■ ACTIVITY ■
Every line from the one with "You are a computer-use agent. Viewport: 1000px" to the end of the data needs to be copied exactly, and no line before it.

■ RECORDS FOR THIS EXERCISE ■
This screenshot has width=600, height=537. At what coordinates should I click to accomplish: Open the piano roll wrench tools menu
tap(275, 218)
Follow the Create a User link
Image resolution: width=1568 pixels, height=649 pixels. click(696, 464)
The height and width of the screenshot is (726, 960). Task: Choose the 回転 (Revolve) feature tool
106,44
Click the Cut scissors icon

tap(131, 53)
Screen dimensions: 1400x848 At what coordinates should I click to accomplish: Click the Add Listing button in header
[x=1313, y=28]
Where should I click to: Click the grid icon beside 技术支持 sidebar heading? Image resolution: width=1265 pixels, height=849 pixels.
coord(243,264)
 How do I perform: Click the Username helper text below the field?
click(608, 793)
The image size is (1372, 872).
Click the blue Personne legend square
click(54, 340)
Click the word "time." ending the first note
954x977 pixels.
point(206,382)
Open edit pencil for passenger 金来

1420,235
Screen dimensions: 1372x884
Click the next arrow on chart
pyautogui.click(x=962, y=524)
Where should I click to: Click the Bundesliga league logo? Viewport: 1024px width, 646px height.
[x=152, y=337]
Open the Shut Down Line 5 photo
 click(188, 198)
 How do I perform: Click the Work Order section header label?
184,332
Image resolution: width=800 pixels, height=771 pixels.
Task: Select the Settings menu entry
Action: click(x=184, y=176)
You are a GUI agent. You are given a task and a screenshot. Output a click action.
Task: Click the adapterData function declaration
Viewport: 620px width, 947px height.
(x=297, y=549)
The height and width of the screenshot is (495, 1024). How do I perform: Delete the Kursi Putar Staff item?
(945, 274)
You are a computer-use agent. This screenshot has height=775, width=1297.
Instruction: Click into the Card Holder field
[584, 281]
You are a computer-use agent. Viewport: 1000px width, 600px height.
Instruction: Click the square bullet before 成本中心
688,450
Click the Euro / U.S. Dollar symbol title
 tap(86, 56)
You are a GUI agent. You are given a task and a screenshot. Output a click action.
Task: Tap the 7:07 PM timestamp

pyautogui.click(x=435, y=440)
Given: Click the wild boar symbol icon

■ RESPONSE TO THE TASK ■
You are a computer-use agent. Viewport: 1000px width, 600px height.
Instruction: Click the square bullet before 成本中心
688,450
Click the Euro / U.S. Dollar symbol title
 tap(86, 56)
You are a GUI agent. You are given a task and a screenshot. Output a click action.
Task: Tap the 7:07 PM timestamp

pyautogui.click(x=435, y=440)
Given: Click the wild boar symbol icon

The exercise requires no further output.